* COSA FARE *
Estrai dal testo su Giorgio Albertazzi, copiandolo alla lettera, tutto il passo che va da «Sarà il suo fiorentino» giù fino a «Proclemer sono scomparsi.».

* BRANO DA LEGGERE *

Giorgio Albertazzi entra oggi nella bella età di novant'anni. Dico bella non per modo di dire. Alla bellezza Giorgio ha dedicato la sua vita; la bellezza dei versi, del teatro, delle donne.
Un vero dandy. Non a caso oggi festeggia recitando D'Annunzio. Con lui scrissi alcuni anni fa un manifesto della bellezza e dedicai un recital a Plotino, filosofo del bello. Ora tocca la bellezza di novant'anni e a quell'età val la pena arrivarci se resti lucido e leggiadro come lui. Tra i classici non s'invecchia e lui è vispo tra i millenni andati, recitando Edipo, Adriano, Amleto. Benigni rende Dante contemporaneo, Albertazzi invece si fa lui contemporaneo di Dante; va lui a trovarlo, non lo costringe al presente.
Sarà il suo fiorentino antico e non giullare, mediceo e non renziano; sarà che ha per compagna Pia de' Tolomei, di cui Dante incontra l'omonima antenata in Purgatorio; sarà il suo stile, e il carisma dell'età, ma Giorgio sembra uno della comitiva di Dante, insieme a Guido e Lapo «presi per incantamento e messi in un vasel».
Albertazzi è l'ultimo grande del teatro italiano, dopo che Bene, Gassman, la Falk e la sua compagna Anna Proclemer sono scomparsi.
Non gli perdonano il suo fascismo giovanile a Salò, mai rinnegato ma vissuto con spirito libero e leggerezza, da «perdente di successo» come si definì.Meriterebbe gli onori da un paese fondato sulle belle arti. Ma per quest'Italia ingrata e smemorata il bello è fatuo, l'antico è decrepito e l'arte è servile. Albertazzi è ricco di suo, perché ha quel che ha donato.

* DATI FORNITI *
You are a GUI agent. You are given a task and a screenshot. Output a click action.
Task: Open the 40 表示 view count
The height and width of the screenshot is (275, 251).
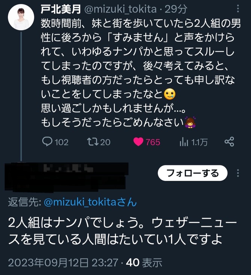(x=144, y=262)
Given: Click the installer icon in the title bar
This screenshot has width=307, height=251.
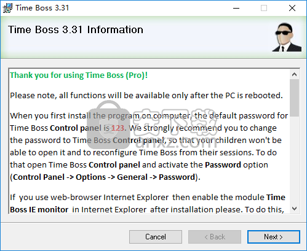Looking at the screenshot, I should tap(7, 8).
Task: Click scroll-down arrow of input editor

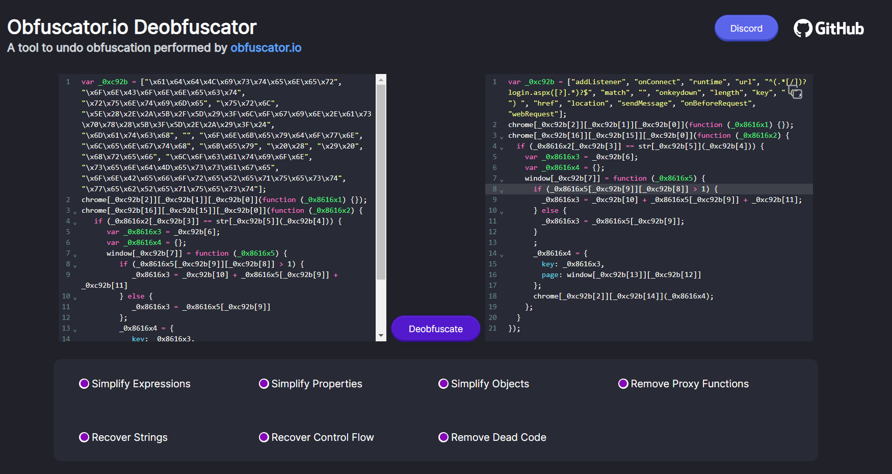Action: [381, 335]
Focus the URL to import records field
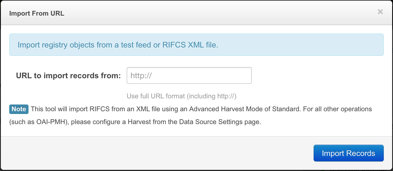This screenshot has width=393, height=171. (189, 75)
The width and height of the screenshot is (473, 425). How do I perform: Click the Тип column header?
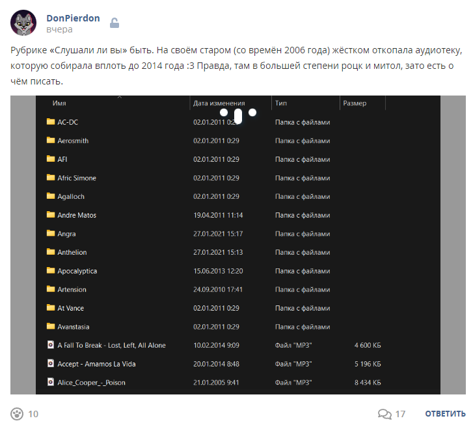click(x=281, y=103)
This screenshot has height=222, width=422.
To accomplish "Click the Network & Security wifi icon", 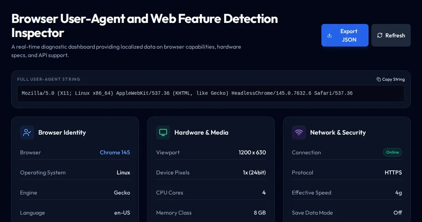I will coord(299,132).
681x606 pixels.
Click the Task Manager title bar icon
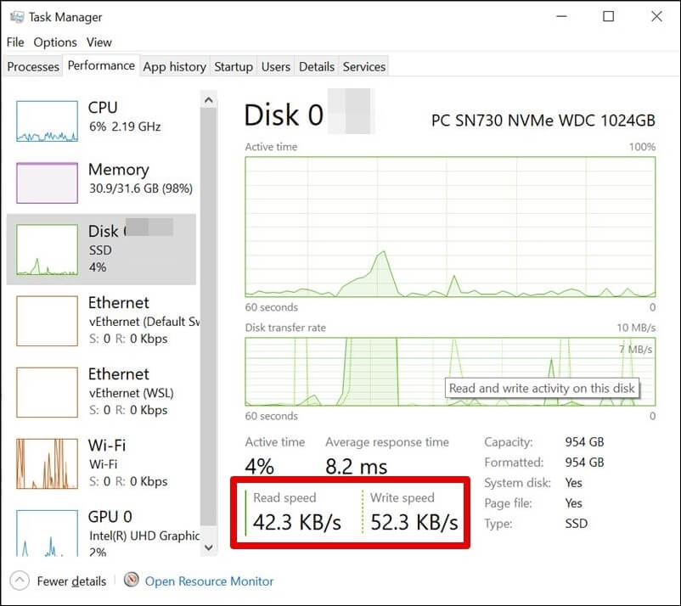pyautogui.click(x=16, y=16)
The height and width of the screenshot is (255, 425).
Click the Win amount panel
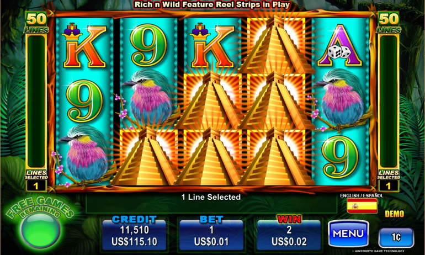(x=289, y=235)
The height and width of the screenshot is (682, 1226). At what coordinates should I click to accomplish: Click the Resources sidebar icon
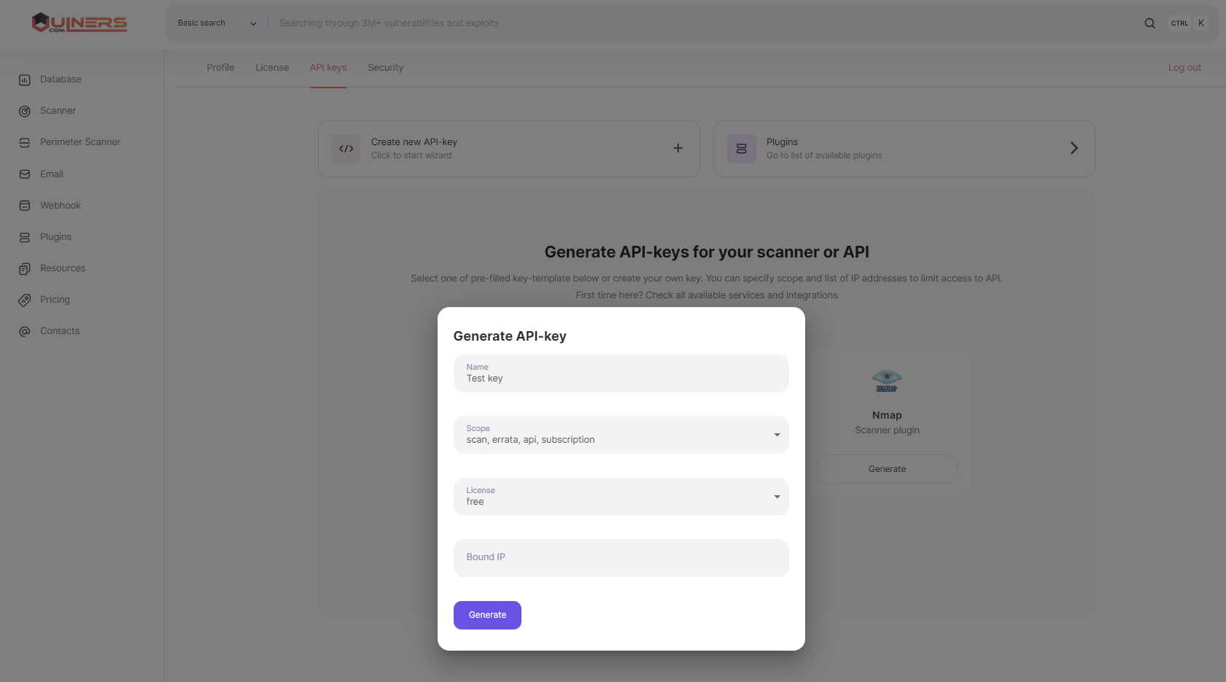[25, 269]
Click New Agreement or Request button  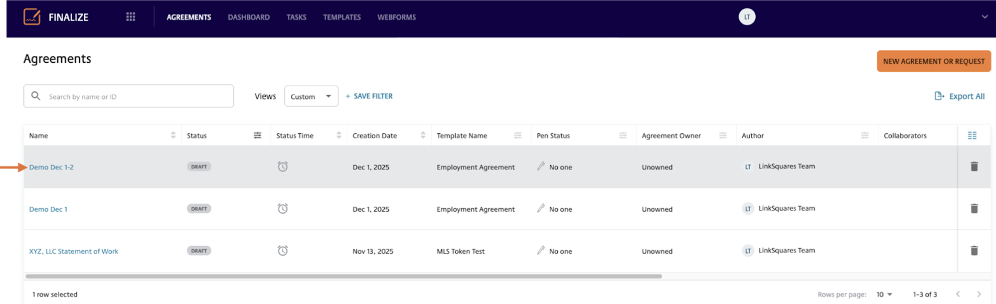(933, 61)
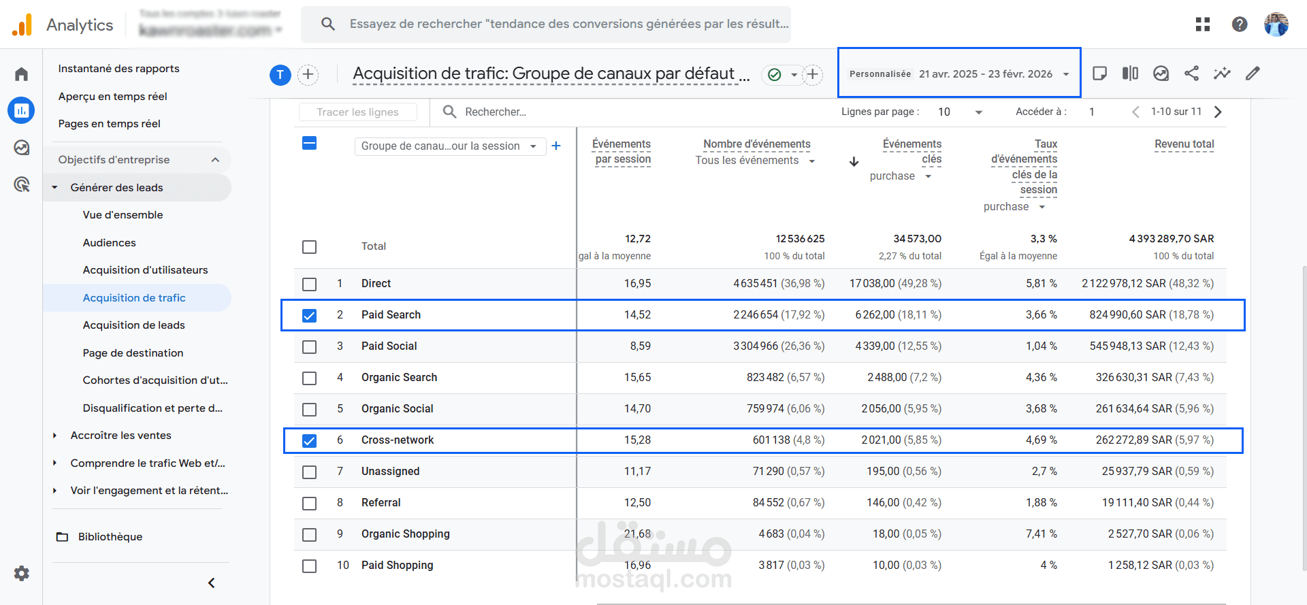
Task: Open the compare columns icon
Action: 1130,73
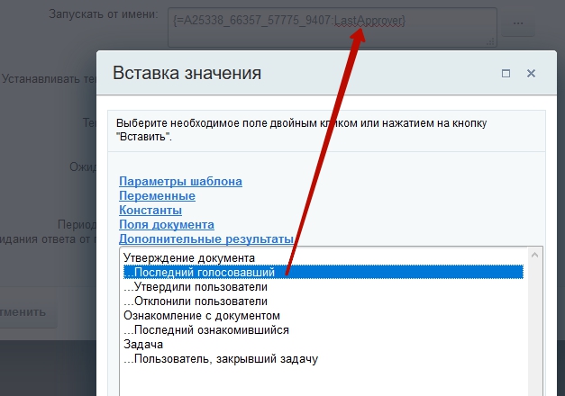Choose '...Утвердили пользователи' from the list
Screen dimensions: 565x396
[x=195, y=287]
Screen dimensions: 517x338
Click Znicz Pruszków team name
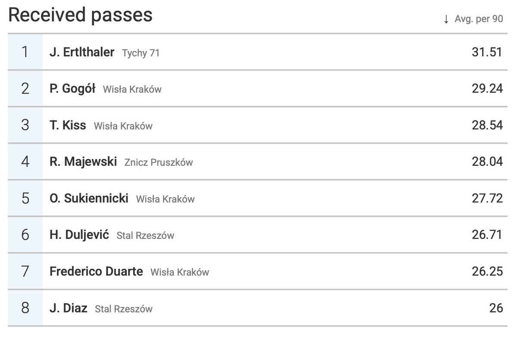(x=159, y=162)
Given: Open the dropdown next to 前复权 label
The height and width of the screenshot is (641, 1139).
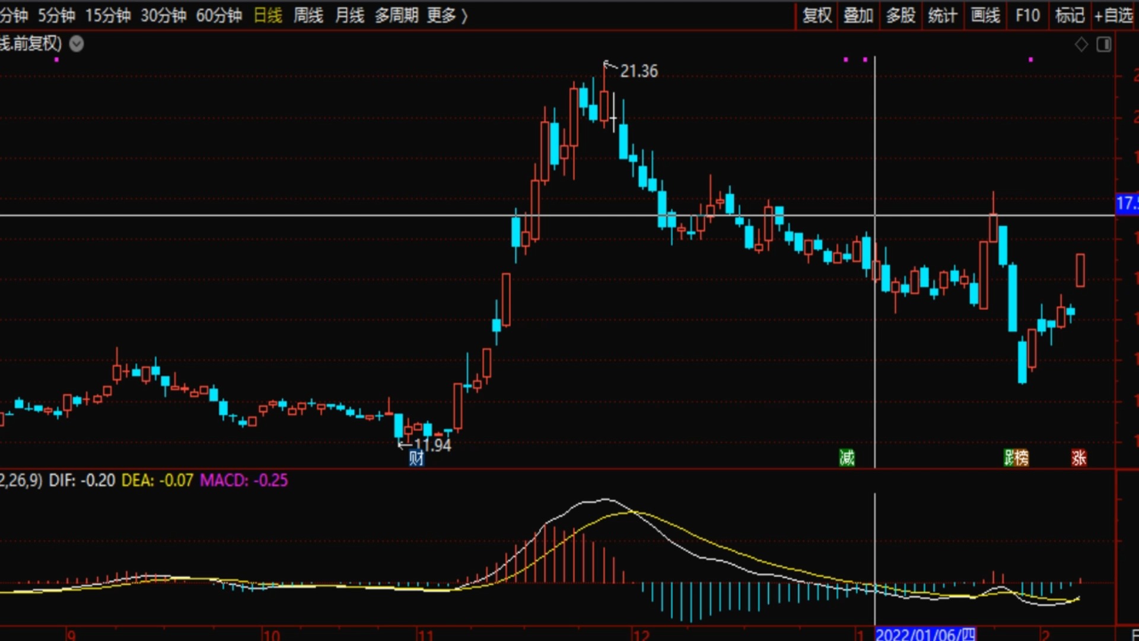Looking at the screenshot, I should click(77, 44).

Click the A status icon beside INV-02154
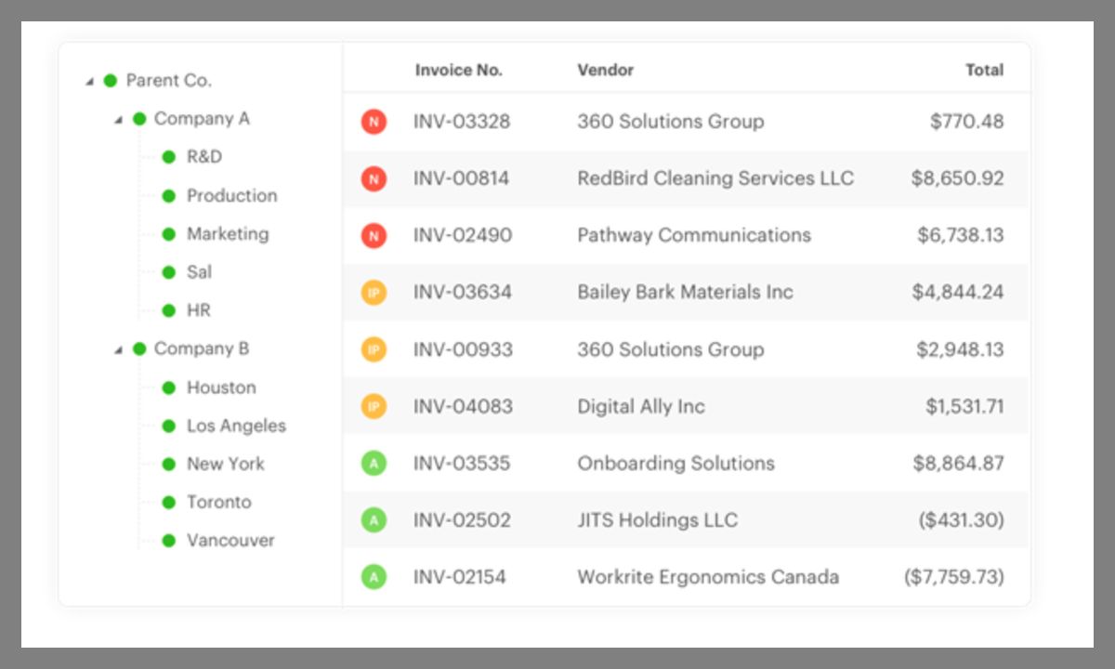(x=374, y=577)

* SOLUZIONE PROPOSTA *
Sarà il suo fiorentino antico e non giullare, mediceo e non renziano; sarà che ha per compagna Pia de' Tolomei, di cui Dante incontra l'omonima antenata in Purgatorio; sarà il suo stile, e il carisma dell'età, ma Giorgio sembra uno della comitiva di Dante, insieme a Guido e Lapo «presi per incantamento e messi in un vasel».
Albertazzi è l'ultimo grande del teatro italiano, dopo che Bene, Gassman, la Falk e la sua compagna Anna Proclemer sono scomparsi.